*** DATASET EXTRACT Section Begins ***

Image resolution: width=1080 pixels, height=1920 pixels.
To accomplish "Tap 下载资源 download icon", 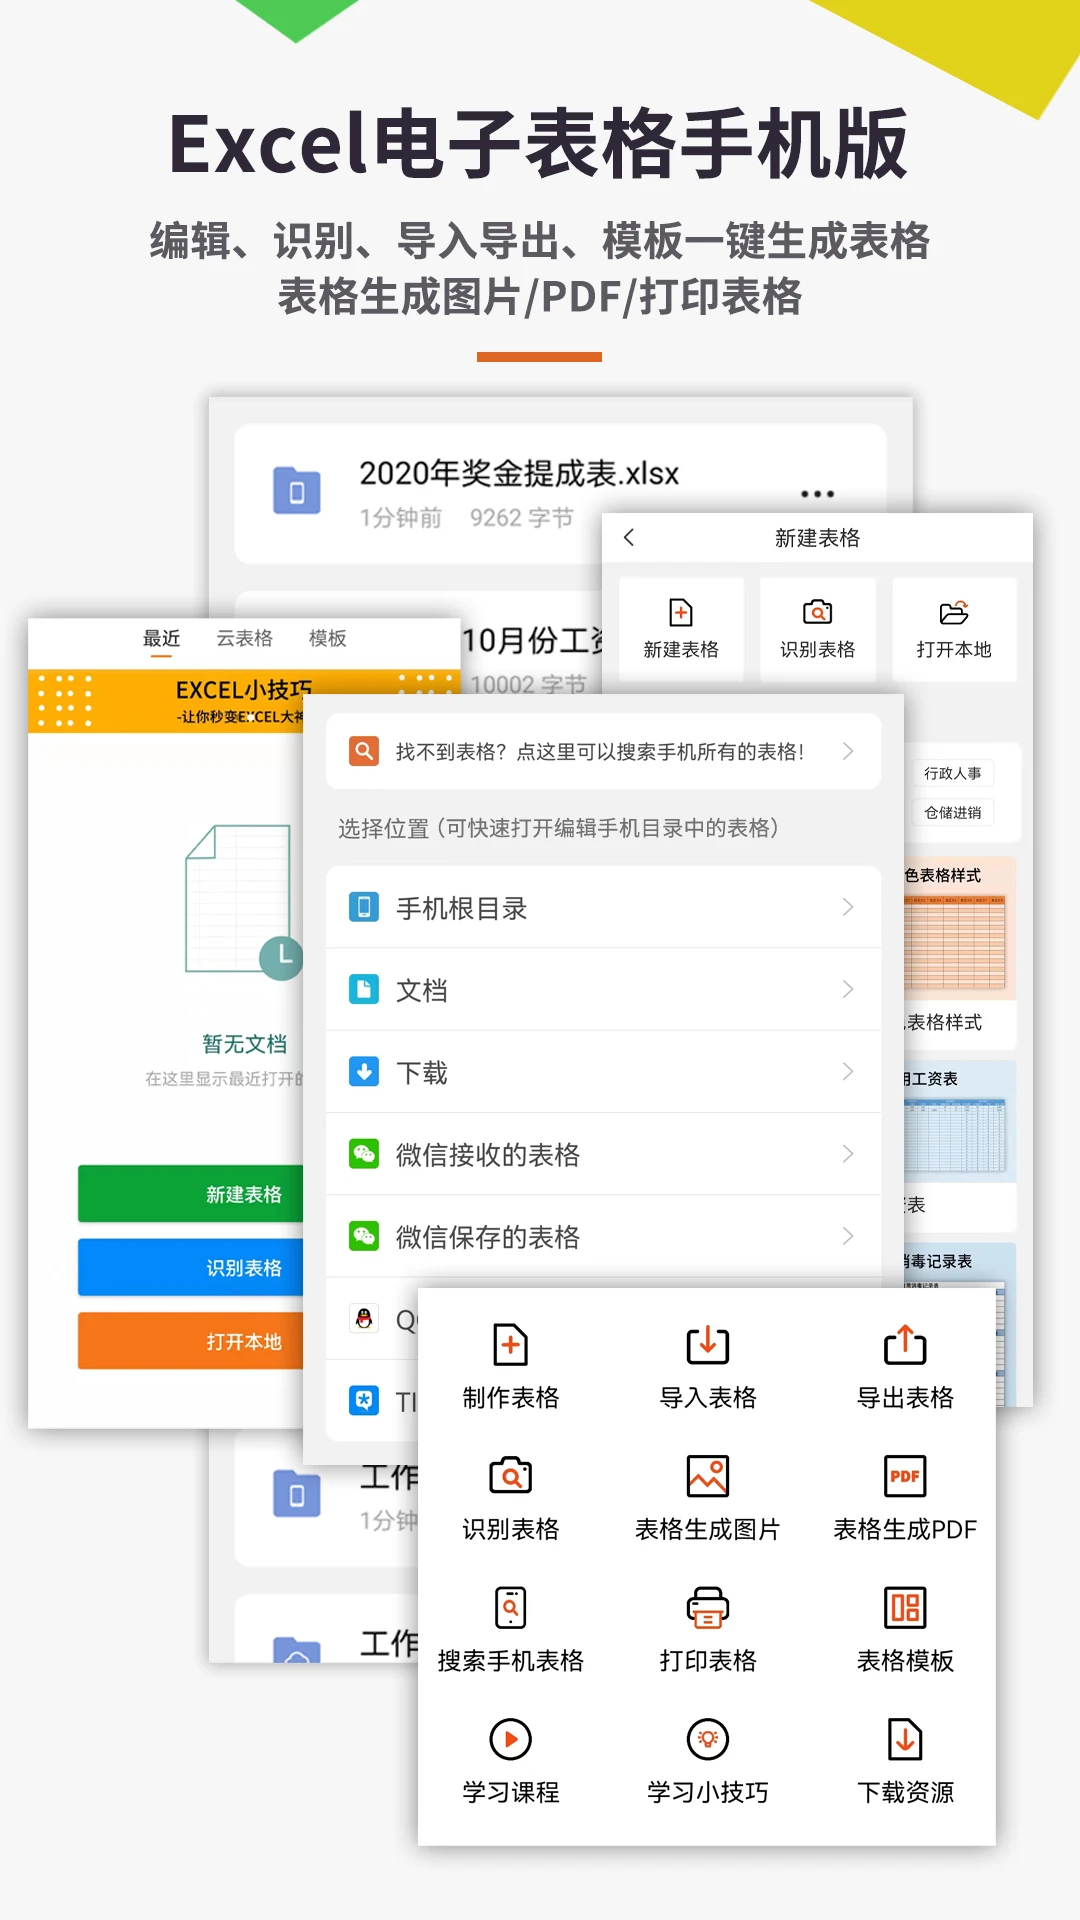I will pos(905,1740).
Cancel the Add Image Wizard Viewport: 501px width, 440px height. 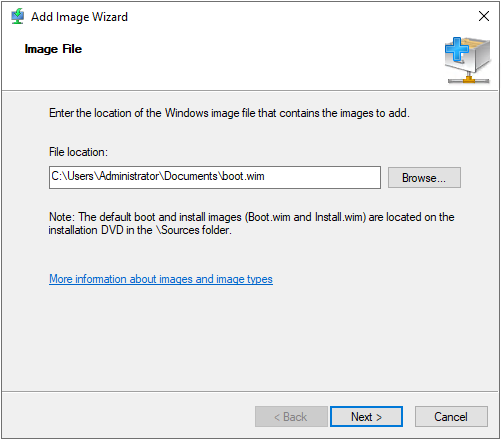pos(451,416)
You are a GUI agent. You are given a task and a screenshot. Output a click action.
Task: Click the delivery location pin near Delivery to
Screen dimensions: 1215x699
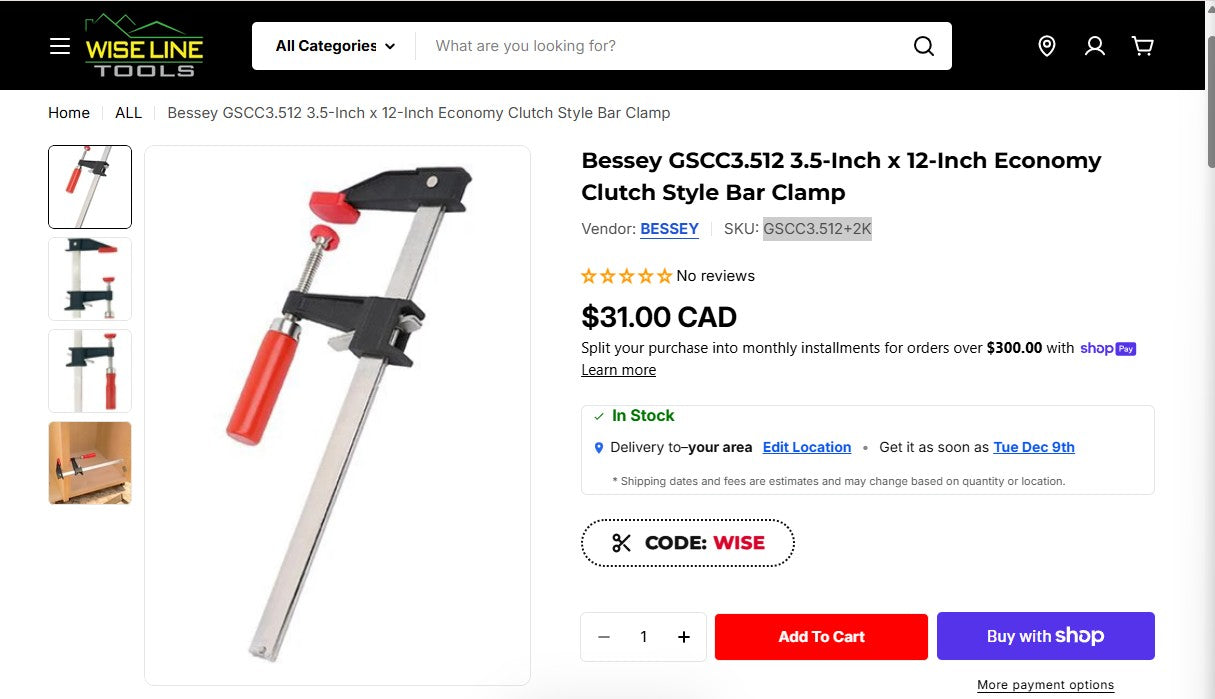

*** DATASET EXTRACT Section Ends ***

◆ WORK INSTRUCTIONS
From the line that contains "You are a GUI" down to the final line of the entries above, please copy each line exactly, excluding pictures.

◆ FINISHED EXERCISE
You are a GUI agent. You are given a task and a screenshot. Output a click action.
Task: Click the delivery location pin near Delivery to
Screen dimensions: 1215x699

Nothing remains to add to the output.